## GIVEN INSTRUCTION
Please present the part of the items below that opens with the line containing "Click the truncated User ID value" and closes with the line containing "Looking at the" as a numbered list, omitting blank lines. Leave the pictures out of your answer.

================

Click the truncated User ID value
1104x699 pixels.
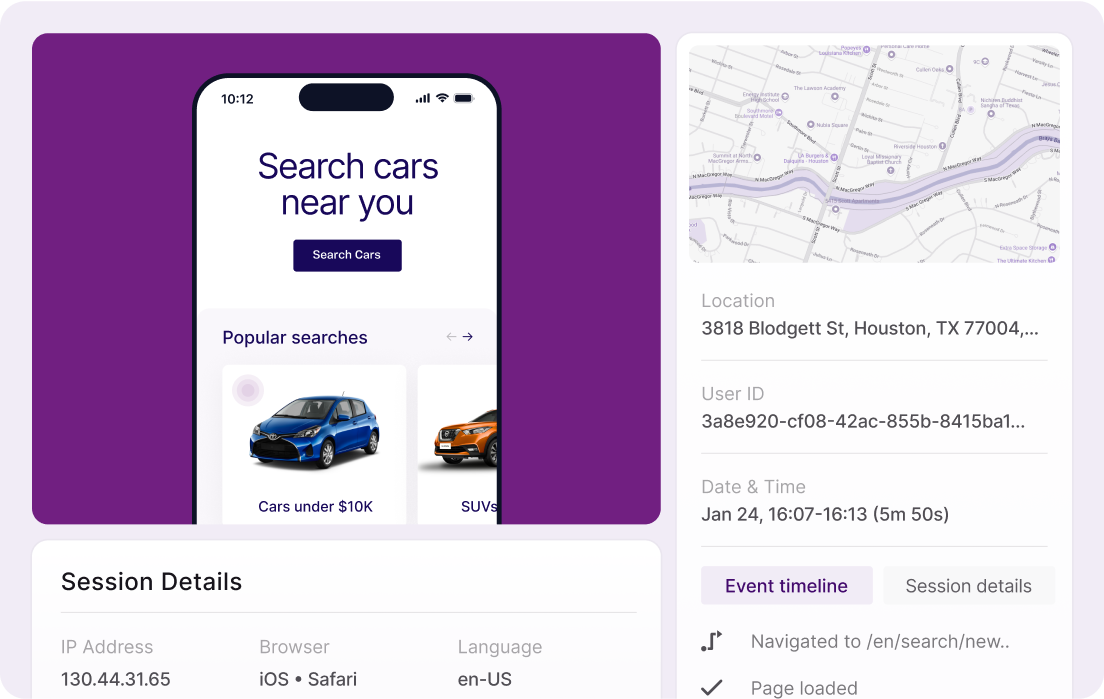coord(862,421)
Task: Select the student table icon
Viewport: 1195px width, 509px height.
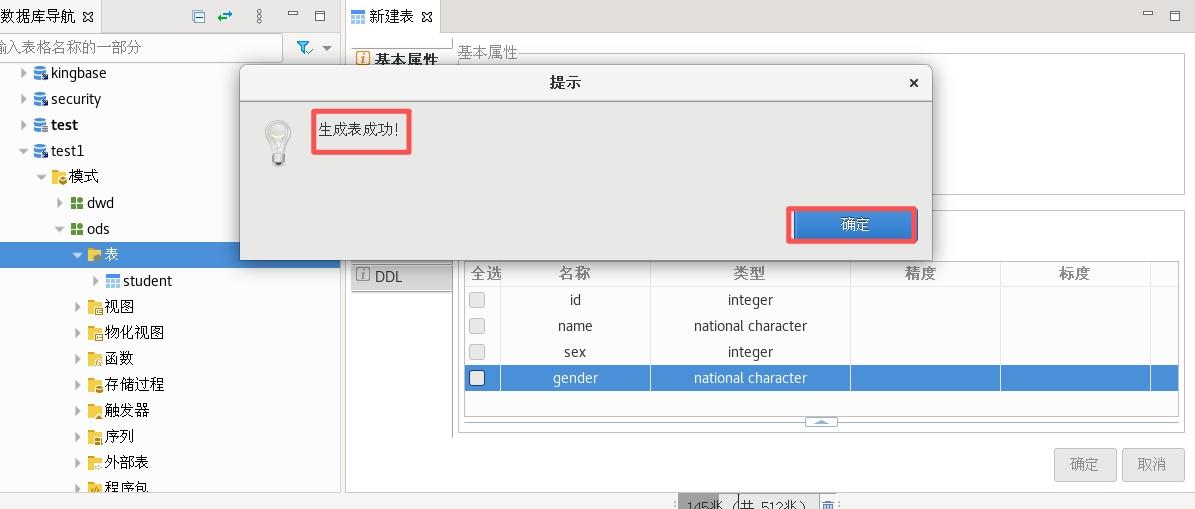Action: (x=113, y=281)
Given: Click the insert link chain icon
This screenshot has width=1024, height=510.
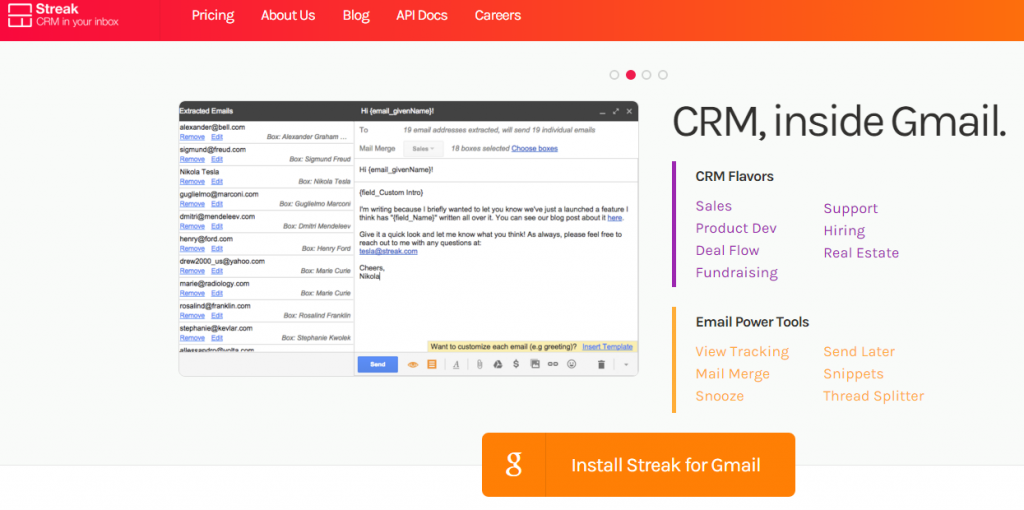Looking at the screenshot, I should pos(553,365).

================

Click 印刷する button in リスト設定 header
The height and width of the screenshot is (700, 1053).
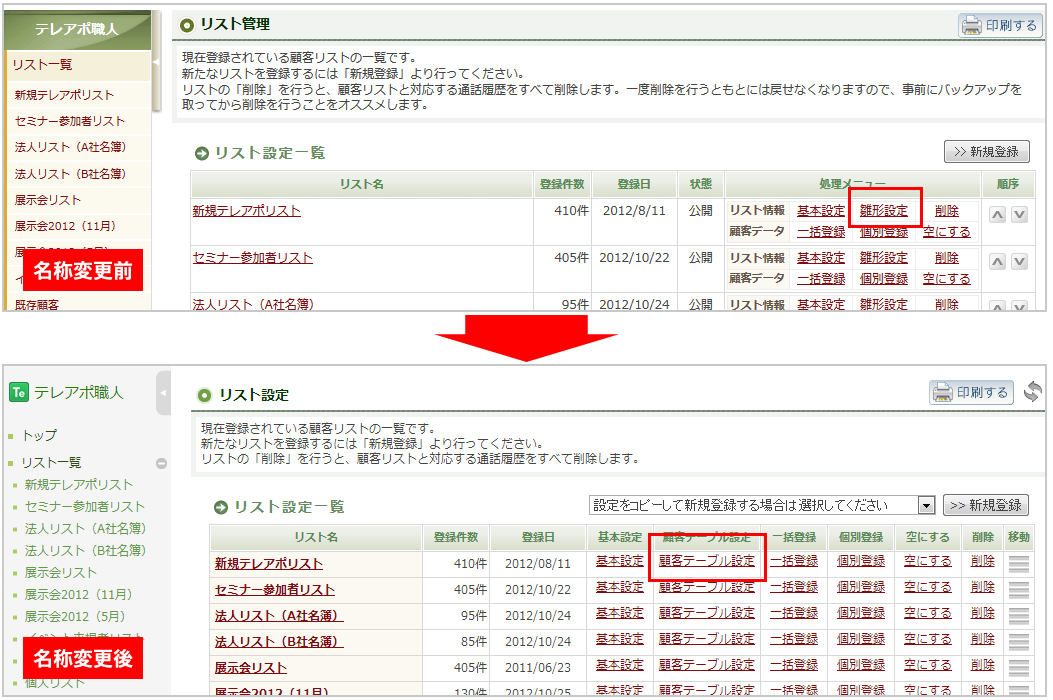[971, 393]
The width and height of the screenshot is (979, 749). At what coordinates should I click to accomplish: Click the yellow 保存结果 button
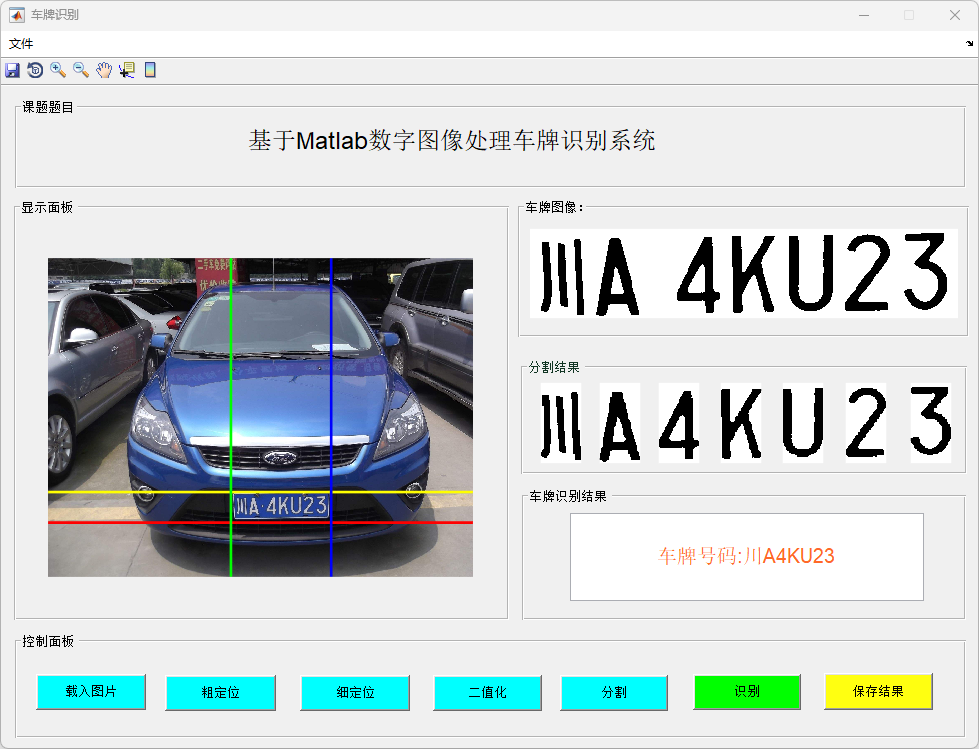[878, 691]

================

## FULL ANSWER
1. Click the truncated User ID value
2. 1104x699 pixels.
3. coord(862,421)
4. Task: Select the student table icon
5. Viewport: 1195px width, 509px height.
6. Action: (x=113, y=281)
7. Given: Click the insert link chain icon
8. This screenshot has width=1024, height=510.
9. Looking at the screenshot, I should pos(553,365).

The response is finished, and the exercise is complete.